→ DOCUMENT EXCERPT
--- START ---

Nisith Pramanik (born 17 January 1986) is an Indian politician and a Union Minister of State, Ministry of Home Affairs and Minister of State, Ministry of Youth Affairs and Sports  from West Bengal. He was elected to the Lok Sabha, lower house of the Parliament of India from Cooch Behar, West Bengal in the 2019 Indian general election as a member of the Bharatiya Janata Party.

Personal life
Pramanik was born on 17 January 1986 to Bidhu Bhushan Pramanik and Chhanda Pramanik in Dinhata, Cooch Behar District, West Bengal, India. He has Bachelor of Computer Applications (BCA). He was an assistant teacher at a primary school. He is married to Priyanka Pramanik, with whom he has two sons.

Political career

He was also a member of All India Trinamool Congress (AITC) before joining the BJP in March 2019. 
In July 2021, he became Minister of Home Affairs and Minister of State, Ministry of Youth Affairs and Sports in Second Modi ministry after the Cabinet reshuffle. As of 2021, at the age of 35 he became the youngest minister in the Union Cabinet.

--- END ---

→ SUPPLIED INFORMATION
--- START ---

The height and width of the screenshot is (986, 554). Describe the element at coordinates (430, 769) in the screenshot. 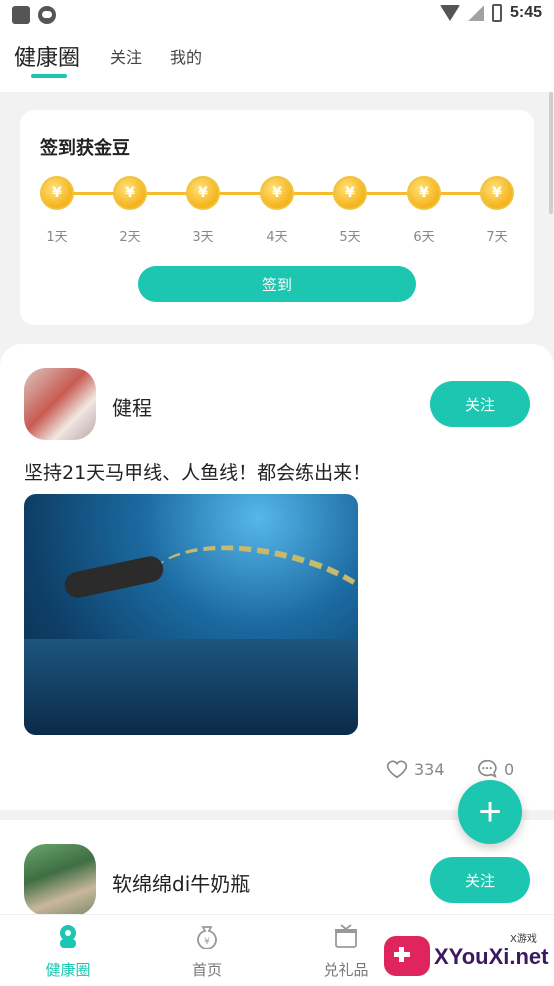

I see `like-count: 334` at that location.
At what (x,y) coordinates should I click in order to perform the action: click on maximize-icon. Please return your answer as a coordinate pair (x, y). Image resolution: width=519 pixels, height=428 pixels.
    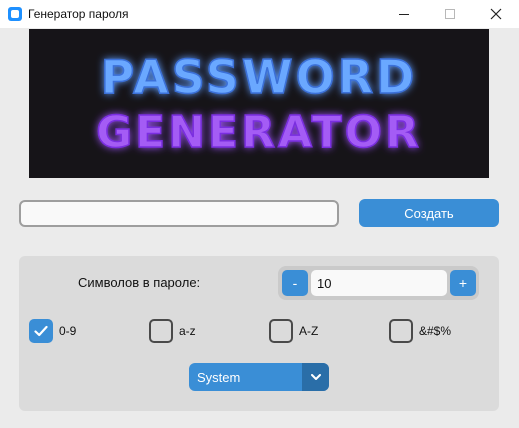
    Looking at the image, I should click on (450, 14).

--- END ---

→ ABOUT THIS EXERCISE
Rewrite the passage of the Nisith Pramanik profile that begins with the words containing "He was also" and ends with "the Union Cabinet.", swapping "Cabinet reshuffle" for "cabinet expansion". The material after the Nisith Pramanik profile stands apart from it.

→ WRITTEN ANSWER
He was also a member of All India Trinamool Congress (AITC) before joining the BJP in March 2019. 
In July 2021, he became Minister of Home Affairs and Minister of State, Ministry of Youth Affairs and Sports in Second Modi ministry after the cabinet expansion. As of 2021, at the age of 35 he became the youngest minister in the Union Cabinet.